I am working with torch.nn.parallel.DistributedDataParallel
class and I saw that it assigns the input module
under self.module
.
From the source code at line 599
in torch/nn/parallel/distributed.py
:
self.module = module
so for an instance of DDP, let’s say:
ddp = parallel.DistributedDataParallel(module=mod)
When I try to access ddp.__dict__['module']
the key is not found.
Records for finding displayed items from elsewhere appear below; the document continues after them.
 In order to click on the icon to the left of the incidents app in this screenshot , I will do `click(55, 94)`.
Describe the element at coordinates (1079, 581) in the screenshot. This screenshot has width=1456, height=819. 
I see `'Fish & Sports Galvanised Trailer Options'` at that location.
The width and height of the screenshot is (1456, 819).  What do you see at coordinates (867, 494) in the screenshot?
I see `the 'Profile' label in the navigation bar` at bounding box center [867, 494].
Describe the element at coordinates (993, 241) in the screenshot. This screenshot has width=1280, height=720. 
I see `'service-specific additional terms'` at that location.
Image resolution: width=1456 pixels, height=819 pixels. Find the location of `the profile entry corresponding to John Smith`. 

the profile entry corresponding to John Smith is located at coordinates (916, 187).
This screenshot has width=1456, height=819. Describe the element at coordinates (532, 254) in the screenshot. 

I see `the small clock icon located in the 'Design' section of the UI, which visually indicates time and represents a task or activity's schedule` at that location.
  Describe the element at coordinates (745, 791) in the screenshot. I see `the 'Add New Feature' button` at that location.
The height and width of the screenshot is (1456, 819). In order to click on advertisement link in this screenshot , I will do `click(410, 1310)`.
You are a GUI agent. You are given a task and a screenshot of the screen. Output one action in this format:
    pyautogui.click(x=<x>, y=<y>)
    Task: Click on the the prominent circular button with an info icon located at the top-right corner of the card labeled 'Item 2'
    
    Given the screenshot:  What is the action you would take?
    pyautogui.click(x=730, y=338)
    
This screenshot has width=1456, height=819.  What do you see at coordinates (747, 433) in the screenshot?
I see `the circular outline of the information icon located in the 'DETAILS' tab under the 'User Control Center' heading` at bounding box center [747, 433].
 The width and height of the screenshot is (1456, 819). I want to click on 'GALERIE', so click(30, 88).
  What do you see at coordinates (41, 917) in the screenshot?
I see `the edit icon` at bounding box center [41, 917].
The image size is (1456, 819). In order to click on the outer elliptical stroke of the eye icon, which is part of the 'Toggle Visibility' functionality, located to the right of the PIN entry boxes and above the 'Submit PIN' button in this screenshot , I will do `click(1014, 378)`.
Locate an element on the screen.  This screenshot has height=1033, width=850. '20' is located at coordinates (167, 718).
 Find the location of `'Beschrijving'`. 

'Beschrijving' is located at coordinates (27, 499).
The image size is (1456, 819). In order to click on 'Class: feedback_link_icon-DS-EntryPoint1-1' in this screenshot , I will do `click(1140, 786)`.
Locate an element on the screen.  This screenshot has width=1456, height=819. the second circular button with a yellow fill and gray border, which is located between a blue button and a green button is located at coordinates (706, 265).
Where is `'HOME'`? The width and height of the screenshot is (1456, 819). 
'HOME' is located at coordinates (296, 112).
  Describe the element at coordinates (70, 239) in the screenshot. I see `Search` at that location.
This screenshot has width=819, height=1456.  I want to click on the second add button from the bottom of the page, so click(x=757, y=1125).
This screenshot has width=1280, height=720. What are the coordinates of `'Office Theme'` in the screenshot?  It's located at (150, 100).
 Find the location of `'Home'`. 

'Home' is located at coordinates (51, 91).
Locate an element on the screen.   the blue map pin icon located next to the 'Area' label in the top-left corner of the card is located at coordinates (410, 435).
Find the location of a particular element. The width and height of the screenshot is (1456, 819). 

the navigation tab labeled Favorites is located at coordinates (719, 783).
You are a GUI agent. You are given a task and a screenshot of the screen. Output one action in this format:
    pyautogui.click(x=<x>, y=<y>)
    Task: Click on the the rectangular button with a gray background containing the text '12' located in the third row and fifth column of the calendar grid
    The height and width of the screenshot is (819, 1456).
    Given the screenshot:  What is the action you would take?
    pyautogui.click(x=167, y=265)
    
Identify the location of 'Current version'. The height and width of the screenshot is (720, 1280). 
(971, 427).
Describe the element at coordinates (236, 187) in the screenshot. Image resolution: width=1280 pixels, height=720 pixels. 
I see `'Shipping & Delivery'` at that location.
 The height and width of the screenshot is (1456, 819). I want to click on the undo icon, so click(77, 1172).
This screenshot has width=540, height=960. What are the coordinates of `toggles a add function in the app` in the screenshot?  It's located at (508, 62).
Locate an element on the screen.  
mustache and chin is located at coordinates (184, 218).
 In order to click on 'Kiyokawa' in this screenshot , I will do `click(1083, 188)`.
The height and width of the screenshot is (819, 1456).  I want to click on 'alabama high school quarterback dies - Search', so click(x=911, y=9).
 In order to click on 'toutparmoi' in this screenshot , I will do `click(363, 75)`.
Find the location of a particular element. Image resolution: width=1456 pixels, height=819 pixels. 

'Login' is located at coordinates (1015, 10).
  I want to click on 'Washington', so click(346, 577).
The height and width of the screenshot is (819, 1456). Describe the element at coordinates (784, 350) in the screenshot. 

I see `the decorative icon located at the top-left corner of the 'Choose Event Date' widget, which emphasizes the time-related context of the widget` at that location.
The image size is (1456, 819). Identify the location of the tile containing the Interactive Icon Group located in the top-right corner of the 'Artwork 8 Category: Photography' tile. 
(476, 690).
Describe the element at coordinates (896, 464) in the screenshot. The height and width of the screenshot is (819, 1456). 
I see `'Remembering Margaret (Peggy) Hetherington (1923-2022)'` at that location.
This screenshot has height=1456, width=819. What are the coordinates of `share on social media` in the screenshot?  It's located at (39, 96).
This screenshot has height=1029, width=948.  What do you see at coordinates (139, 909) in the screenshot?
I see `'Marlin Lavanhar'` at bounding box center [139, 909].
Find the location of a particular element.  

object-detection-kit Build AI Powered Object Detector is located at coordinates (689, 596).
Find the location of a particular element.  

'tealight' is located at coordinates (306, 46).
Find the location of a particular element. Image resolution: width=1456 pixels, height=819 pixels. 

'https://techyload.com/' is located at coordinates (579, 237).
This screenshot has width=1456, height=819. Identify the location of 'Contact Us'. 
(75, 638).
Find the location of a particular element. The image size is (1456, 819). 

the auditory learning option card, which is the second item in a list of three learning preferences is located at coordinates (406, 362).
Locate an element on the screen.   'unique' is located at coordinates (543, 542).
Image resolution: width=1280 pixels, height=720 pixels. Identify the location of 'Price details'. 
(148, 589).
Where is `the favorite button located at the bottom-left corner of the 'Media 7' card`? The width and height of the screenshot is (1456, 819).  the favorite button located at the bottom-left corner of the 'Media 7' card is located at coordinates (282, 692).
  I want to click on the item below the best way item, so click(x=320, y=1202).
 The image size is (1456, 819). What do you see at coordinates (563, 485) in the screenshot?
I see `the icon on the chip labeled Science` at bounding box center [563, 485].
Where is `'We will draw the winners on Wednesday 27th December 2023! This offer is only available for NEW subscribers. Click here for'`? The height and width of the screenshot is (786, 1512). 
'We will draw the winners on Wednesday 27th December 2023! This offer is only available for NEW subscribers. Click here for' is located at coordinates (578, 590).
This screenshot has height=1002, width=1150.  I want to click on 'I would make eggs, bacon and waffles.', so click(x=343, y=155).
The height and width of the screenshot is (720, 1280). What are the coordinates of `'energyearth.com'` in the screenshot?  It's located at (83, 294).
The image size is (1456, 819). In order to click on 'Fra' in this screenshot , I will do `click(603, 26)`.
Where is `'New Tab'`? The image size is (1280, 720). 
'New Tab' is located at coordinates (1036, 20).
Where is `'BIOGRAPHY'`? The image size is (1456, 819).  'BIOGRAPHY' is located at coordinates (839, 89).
However I can access the attribute by simply doing a ddp.module
. When I print ddp.__dict__.keys()
I get the following:
dict_keys(['training', '_parameters', '_buffers', '_non_persistent_buffers_set', '_backward_hooks',
'_is_full_backward_hook', '_forward_hooks', '_forward_pre_hooks', '_state_dict_hooks',
'_load_state_dict_pre_hooks', '_modules', 'is_multi_device_module', 'device_type', 'device_ids',
'output_device', 'process_group', 'static_graph', 'dim', 'device', 'broadcast_buffers',
'find_unused_parameters', 'require_backward_grad_sync', 'require_forward_param_sync',
'ddp_uneven_inputs_config', 'gradient_as_bucket_view', 'parameters_to_ignore',
'broadcast_bucket_size', 'bucket_bytes_cap', 'use_side_stream_for_tensor_copies',
'_module_copies', 'modules_params', 'modules_buffers', 'num_iterations', 'reducer', 'logger'])
I couldn’t find in the source code of how this masking was achieved and if there is a reason to do that. But I would like to know.